***** TEXT EXCERPT

As Bucky Fuller said, whether it will Utopia or Oblivion will be a touch-and-go relay race to the very end. Fears of bioterrorism have been one of several concerns motivating my efforts towards better information management and collective design software so that communities have some chance of transcending the threat somehow:
http://www.kurtz-fernhout.com/oscomak/fears.htm
http://pcast.ideascale.com/a/dtd/-The-need-for-FOSS-intelligence-tools-for-sensemaking-etc.-/76207-8319
A 21st century issue: the irony of technologies of abundance in the hands of those still thinking in terms of scarcity.
In the subject article, Kathleen Vogel argues that research in the field of Science and Technology Studies (of which, no doubt coincidentally, she is a professor) that technology development proceeds more along an "evolutionary" path than a "revolutionary" path.
This is actually not a bad argument. if one is describing the integration of technologies into the overall fabric of societies. Even though technologies do tend to develop in a revolutionary fashion (a well-established fact that she'd apparently like to ignore), actual widespread integration and beneficial use of technologies is a much slower and uncertain process.
With respect to bi-terrorism, however, it is a supremely irrelevant argument. The putative terrorist's goal is not beneficial integration of technology into society, it is the use of technology to induce terror. While, for example, beneficial technology needs to be safe and effective, and particularly in the health and biotech sector is held to extremely high standards for those attributes, a terrorist's exploitation of technology need be neither. If it even works a little, and doesn't kill the terrorist before deployment, it's good enough. The evolution model is simply inapplicable here, and Vogel should be embarrassed to make such a fallacious argument.

**********
***** DATA BLOCK

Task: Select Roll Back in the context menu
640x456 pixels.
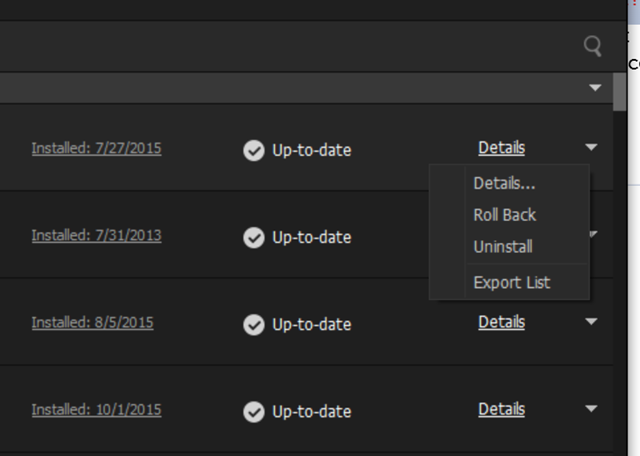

**********

**EXERCISE TASKS:**
1 - Decide whether each statement agrees with the text on bioterrorism. For each, answer yes or no and quote the words from the text that settle it.
(a) Kathleen Vogel is a professor in Science and Technology Studies.
(b) The writer finds Vogel's argument weak even when it is used to describe how technologies are integrated into societies.
(c) Beneficial technology in the health and biotech sector is held to extremely high standards.
2 - The final paragraph of the text on bioterrorism judges Vogel's argument and her evolution model. List every adjective it uses for them.
3 - Pick up the text on bioterrorism after its last sentence and continue it.

**ANSWERS FOR EACH ITEM:**
1 -
(a) Yes: "(of which, no doubt coincidentally, she is a professor)"
(b) No: "This is actually not a bad argument"
(c) Yes: "particularly in the health and biotech sector is held to extremely high standards for those attributes"

2 - irrelevant ("supremely irrelevant"), inapplicable, fallacious

3 -
Not that the revolution argument is all that great, either, as a predictor of trerrorism. Biotech is hard, and even marginal success is challenging to obtain. But the evidence is incontrovertible that high-quality tools for biotech experimentation have become far more effective and far less expensive over the last 20 years, and the knowledge base has certainly increased dramatically. However, assimilating that knowledge base and using it effectively for developing weapons is not trivial--the literature tends to focus on beneficial applications, and a fair amount of skill and insight is needed to move in other directions.
In the end, these factors are unknowable (except perhaps the equipment cost advantage). That's what makes the threat worth studying, and that's one of the reasons we have an intelligence community: to think, as Herman Kahn put it, about the unthinkable. I certainly wouldn't argue that the IC always does a great job at those analyses, but at least they do them. Arguing, from an irrelevant academic viewpoint, that we can ignore the bio-terror threat because industry hasn't been able to bring effective gene therapies to market, well, that's just silly.